• **AIM OF THE TASK**:
Give the number of lines in the data entries below that contain the string "screenshot", and nothing else.

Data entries
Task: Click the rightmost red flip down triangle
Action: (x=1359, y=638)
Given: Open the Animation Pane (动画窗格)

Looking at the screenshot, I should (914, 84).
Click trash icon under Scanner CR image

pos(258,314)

...

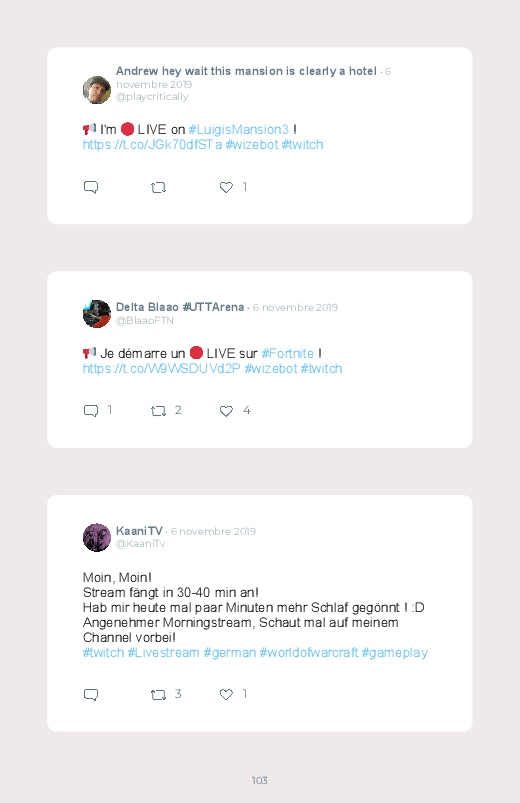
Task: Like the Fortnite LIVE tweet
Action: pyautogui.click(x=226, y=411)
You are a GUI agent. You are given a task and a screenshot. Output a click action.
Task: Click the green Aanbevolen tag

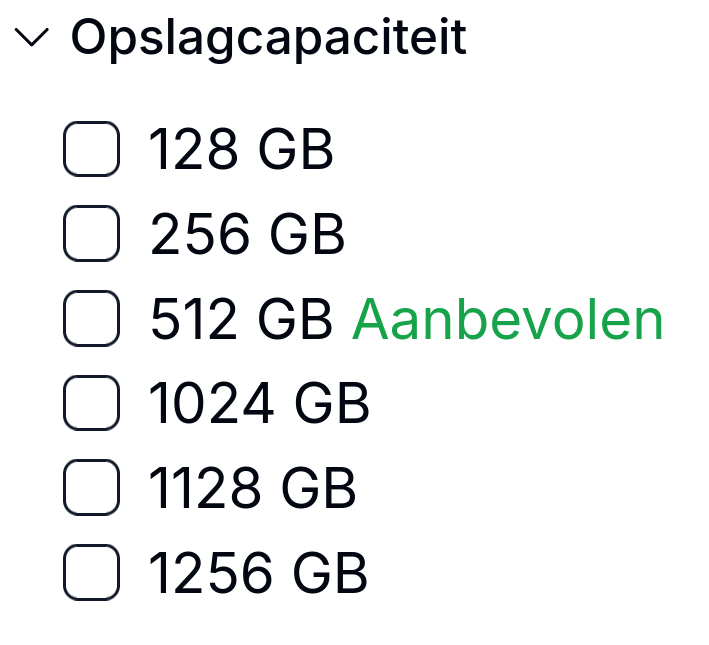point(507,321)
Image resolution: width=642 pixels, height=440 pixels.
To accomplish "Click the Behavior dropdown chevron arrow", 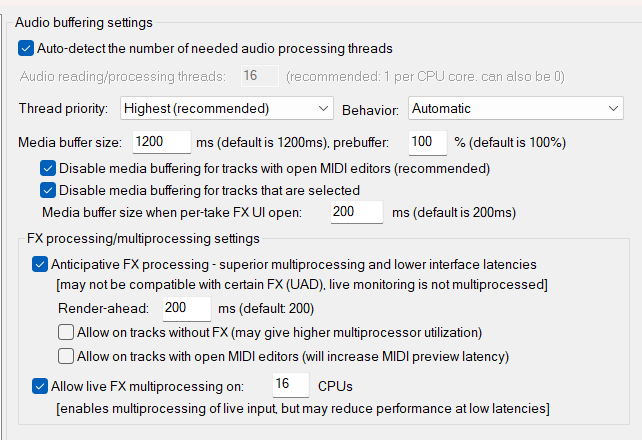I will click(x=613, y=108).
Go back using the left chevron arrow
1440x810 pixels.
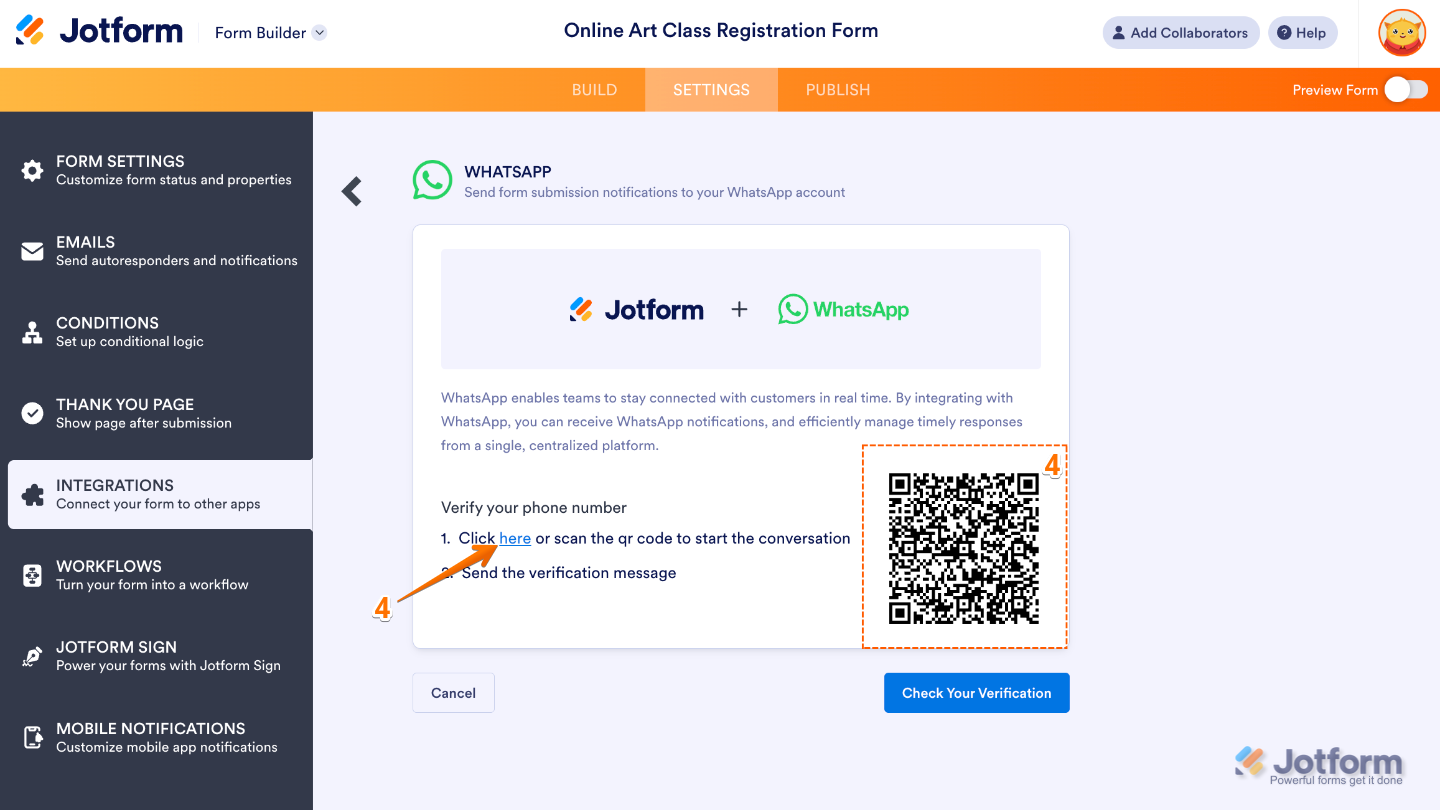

• **TASK OUTPUT**:
2